Everything from the line with "The height and" to the final line of the entries, both included, should be restated word for word; please omit the pictures.

== Data section

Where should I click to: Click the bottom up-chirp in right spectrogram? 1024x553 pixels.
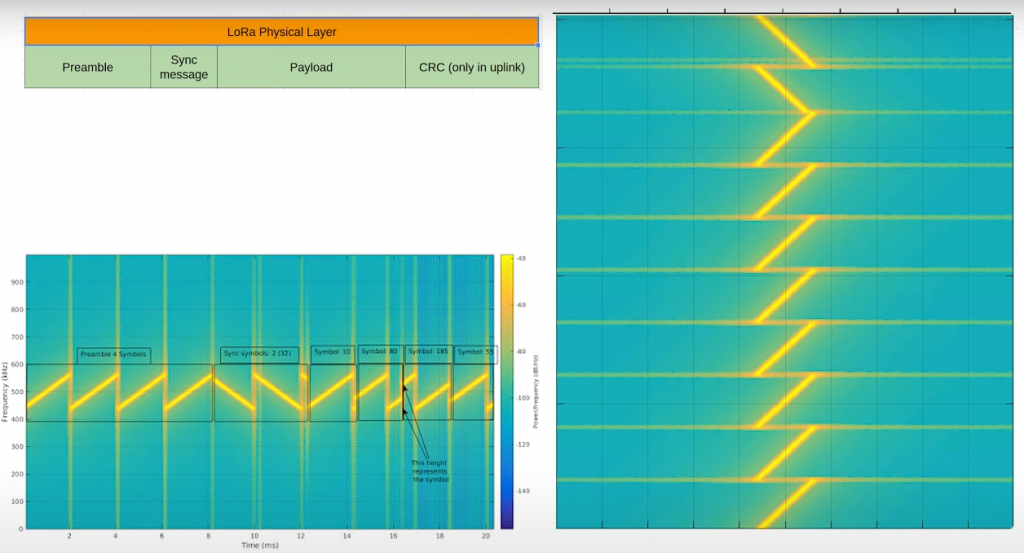787,505
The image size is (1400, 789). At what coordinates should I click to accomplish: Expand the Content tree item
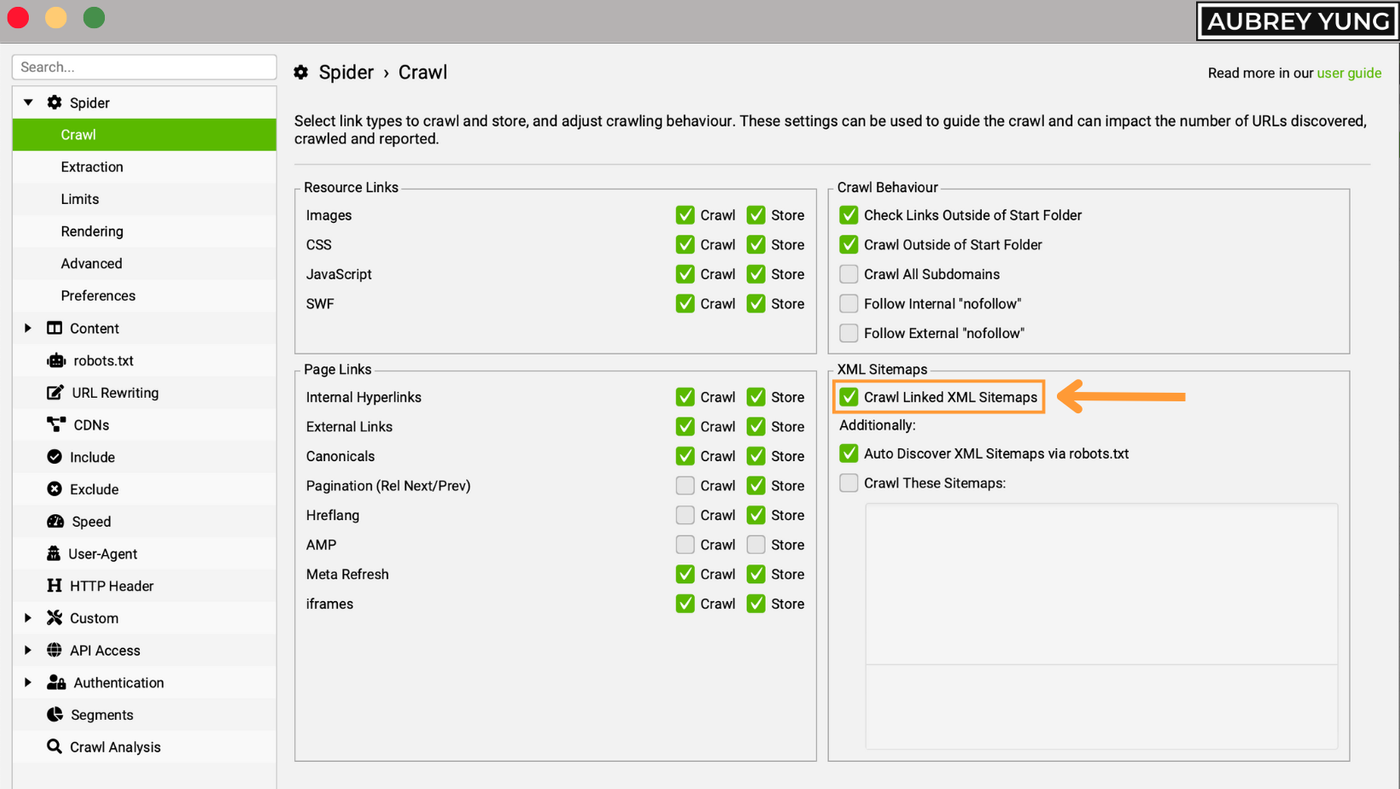(x=27, y=327)
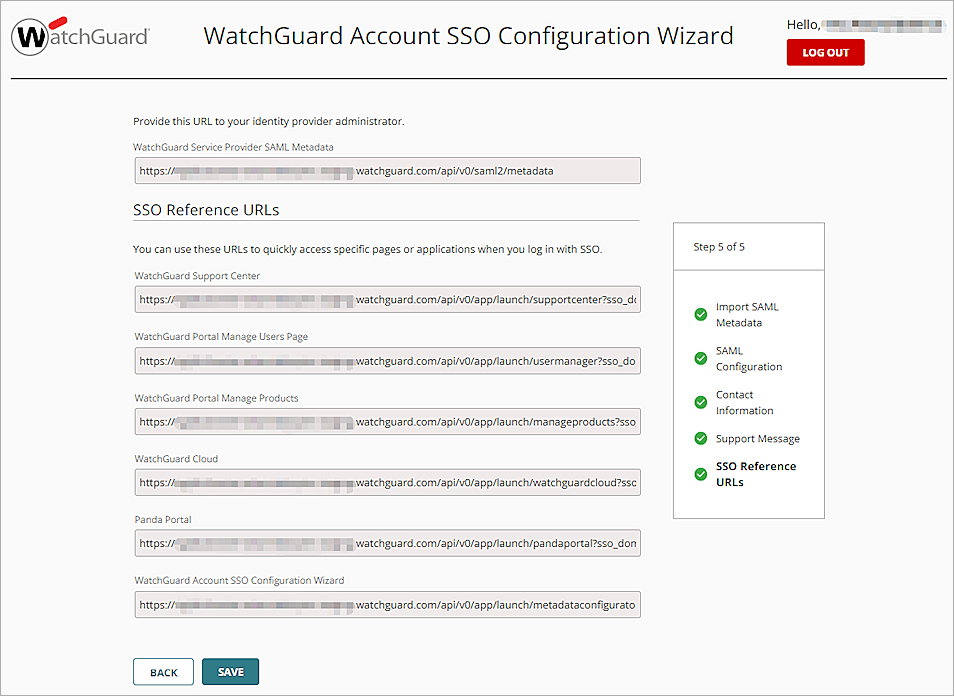Click the green checkmark beside Support Message

coord(700,438)
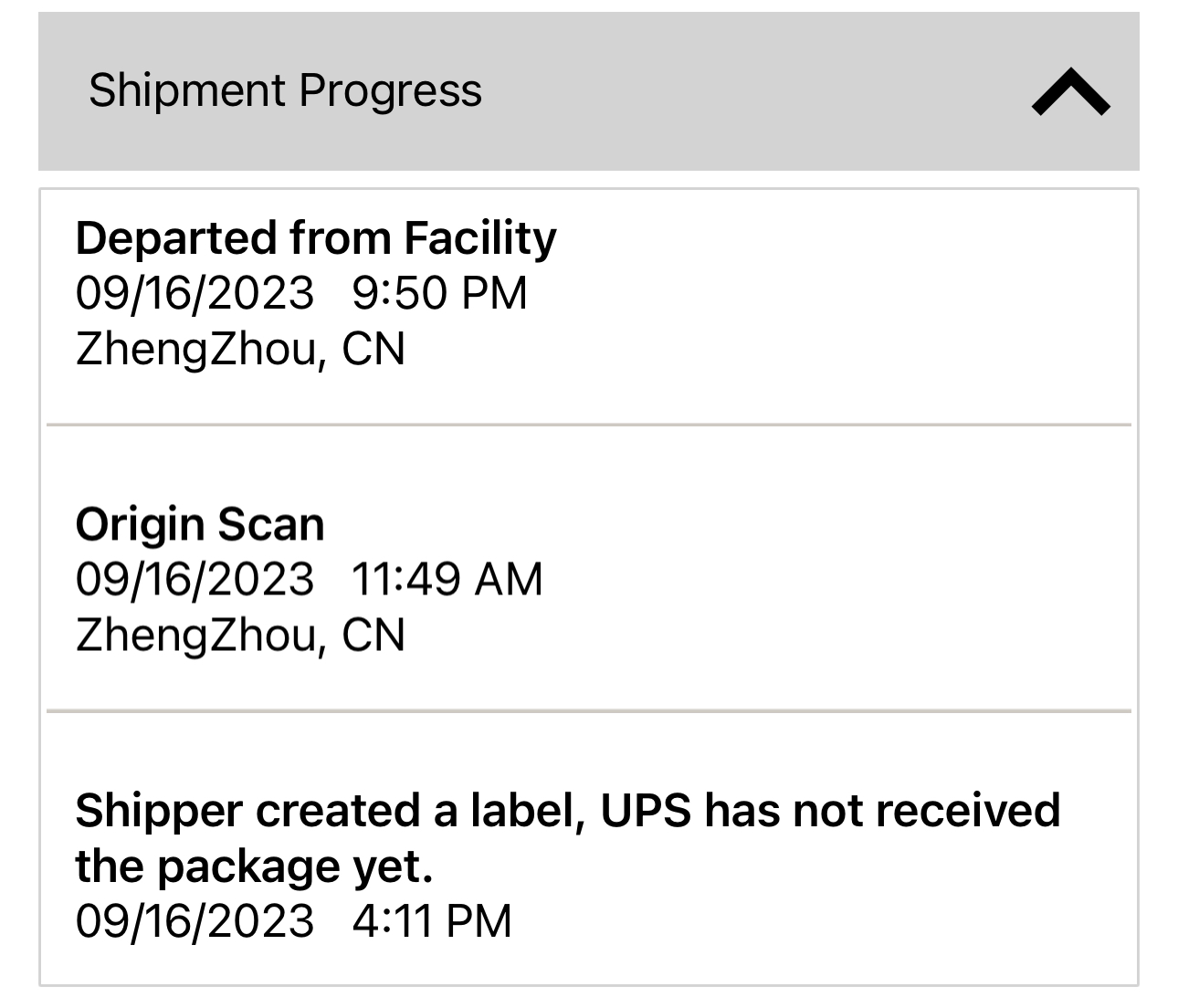The width and height of the screenshot is (1178, 1008).
Task: Select the Origin Scan status heading
Action: 200,524
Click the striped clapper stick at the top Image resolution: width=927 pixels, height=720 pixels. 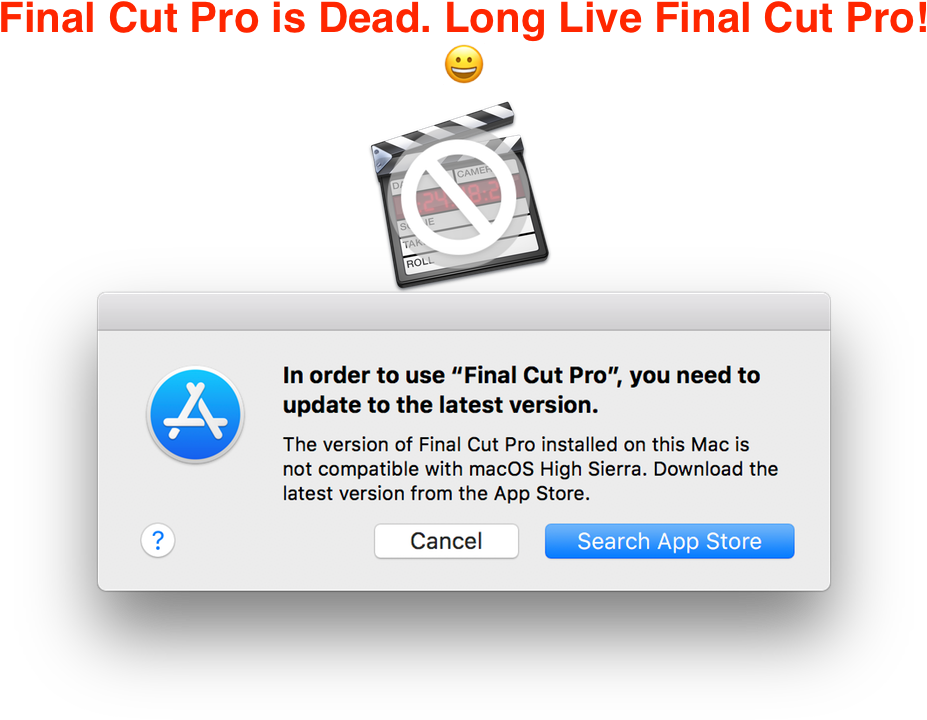point(443,129)
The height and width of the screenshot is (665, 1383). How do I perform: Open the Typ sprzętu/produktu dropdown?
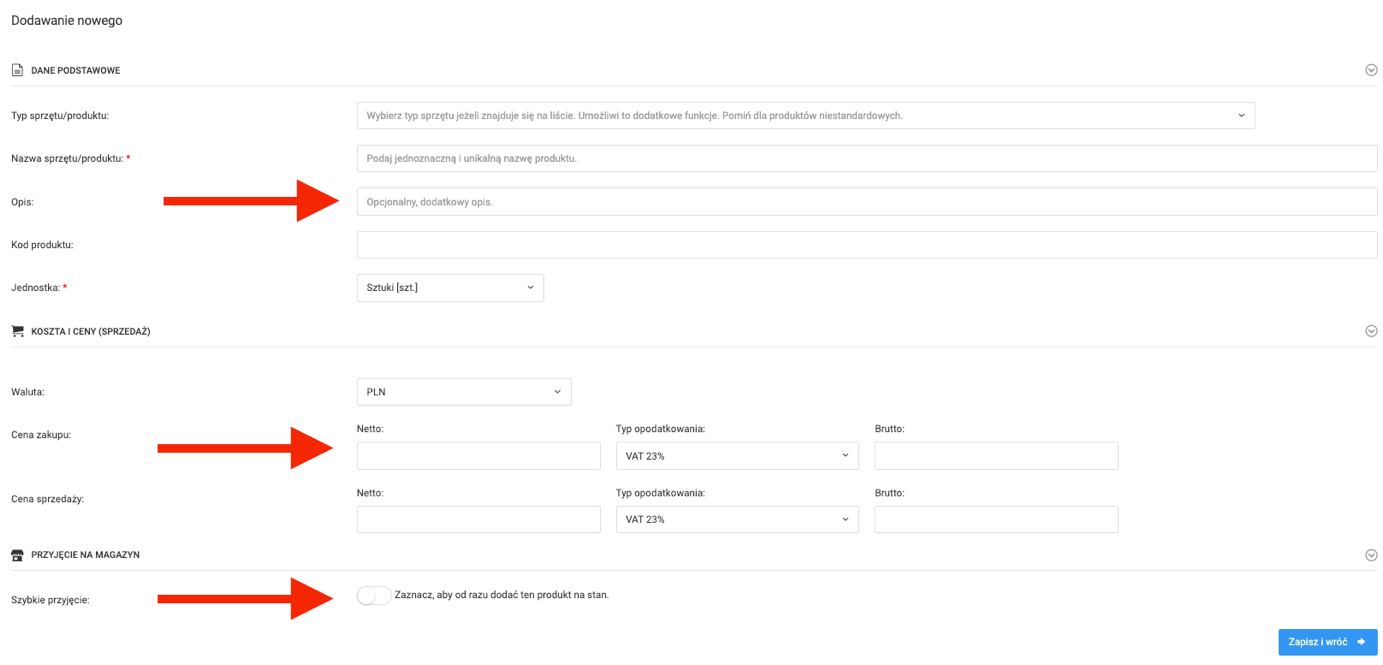(x=805, y=116)
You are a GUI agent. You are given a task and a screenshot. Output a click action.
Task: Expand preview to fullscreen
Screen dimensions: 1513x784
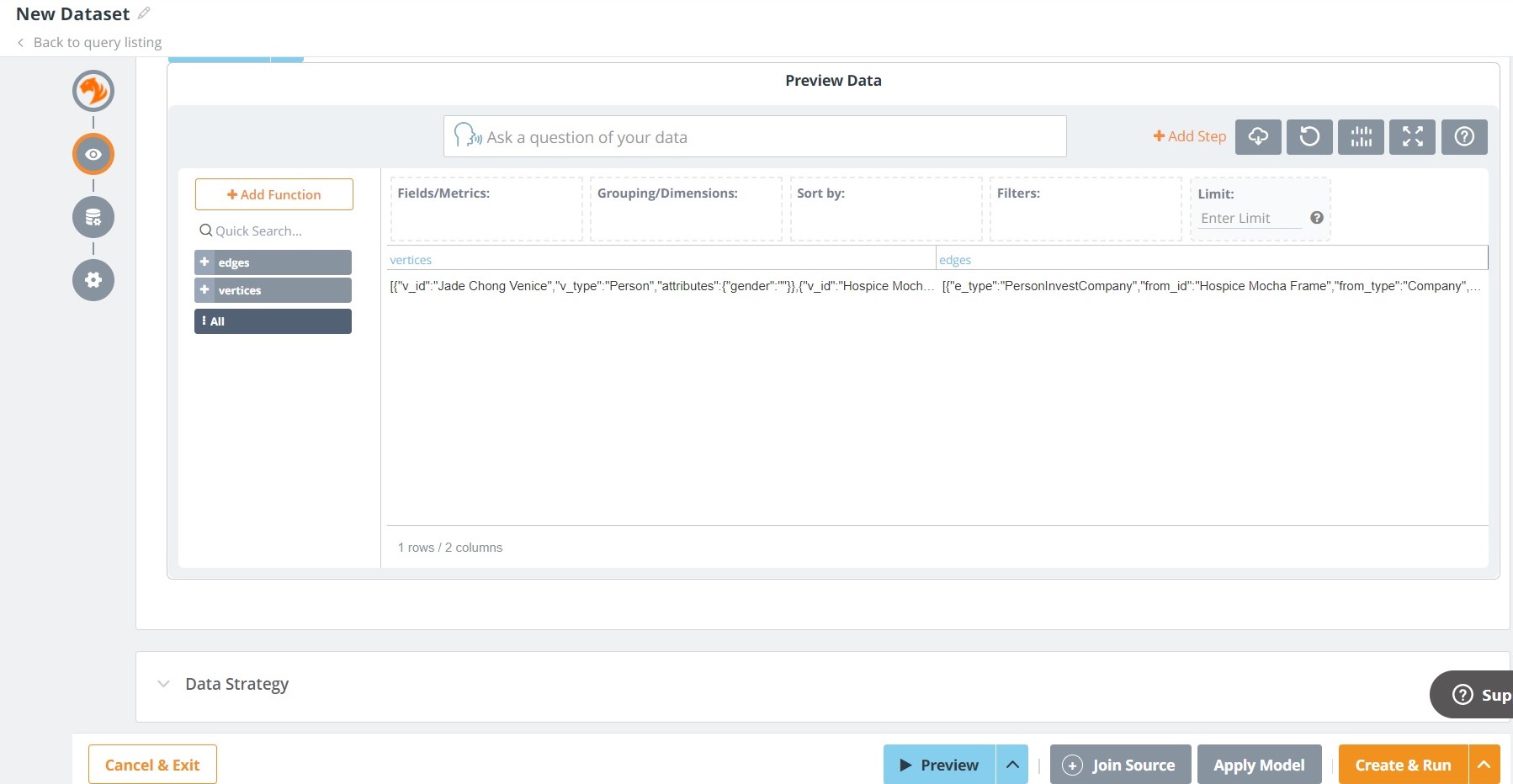point(1412,136)
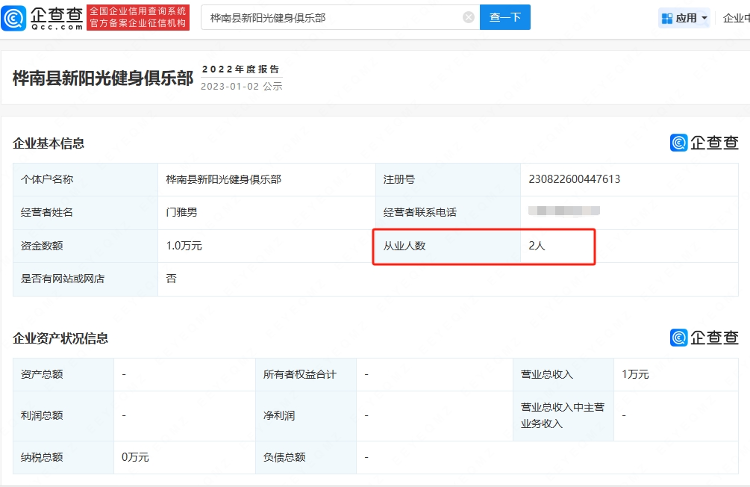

====

• **Answer for this exercise**
The height and width of the screenshot is (665, 1383). How do I perform: Open the Typ sprzętu/produktu dropdown?
(x=805, y=116)
You are a GUI agent. You are given a task and a screenshot. Output a click action.
Task: Expand preview to fullscreen
Screen dimensions: 1513x784
point(1412,136)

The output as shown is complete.